WORKING DATA >>
• • • •
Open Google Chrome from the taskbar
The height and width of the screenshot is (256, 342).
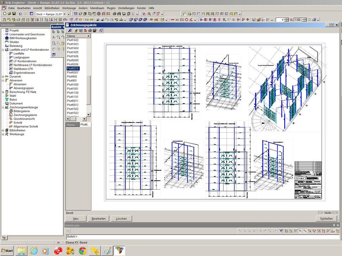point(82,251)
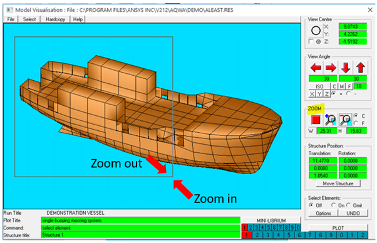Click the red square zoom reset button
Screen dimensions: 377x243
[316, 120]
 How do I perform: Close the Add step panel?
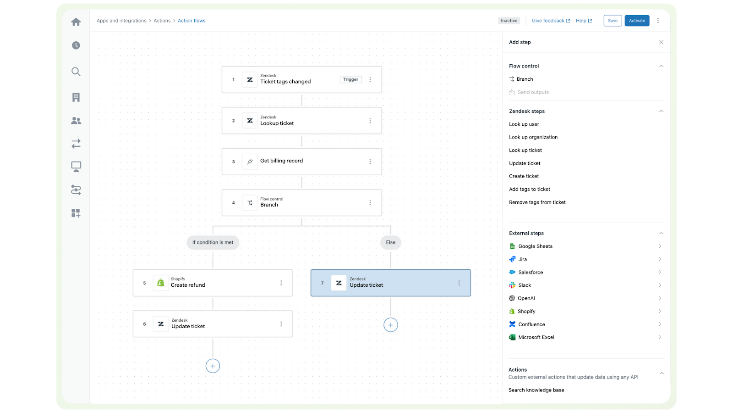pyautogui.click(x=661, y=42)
• • • •
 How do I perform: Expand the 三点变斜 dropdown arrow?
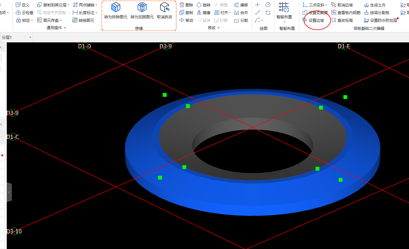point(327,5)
• • • •
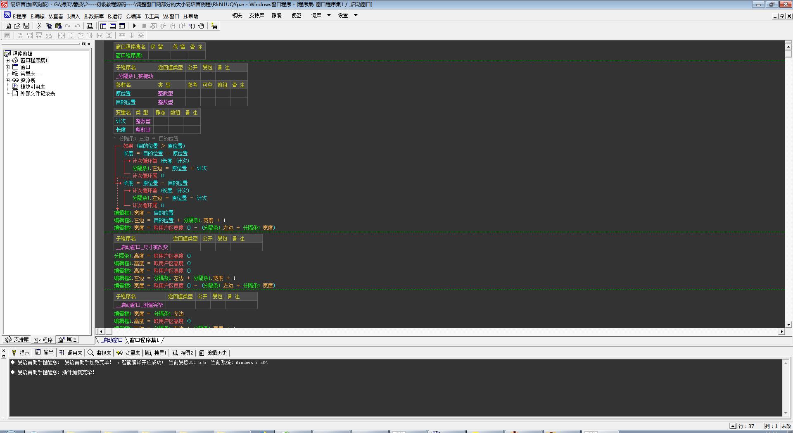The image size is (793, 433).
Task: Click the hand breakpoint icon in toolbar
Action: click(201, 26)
• • • •
BRIEF >> Please copy out every entry line from the one containing "Open Google Chrome from the taskbar" down to the one containing "pyautogui.click(x=661, y=42)", both included, and omit the pictures.

ANSWER FOR THE TASK >>
Open Google Chrome from the taskbar
The height and width of the screenshot is (256, 342).
point(82,251)
Click the red square zoom reset button
Screen dimensions: 377x243
[316, 120]
 How do I perform: Close the Add step panel?
pyautogui.click(x=661, y=42)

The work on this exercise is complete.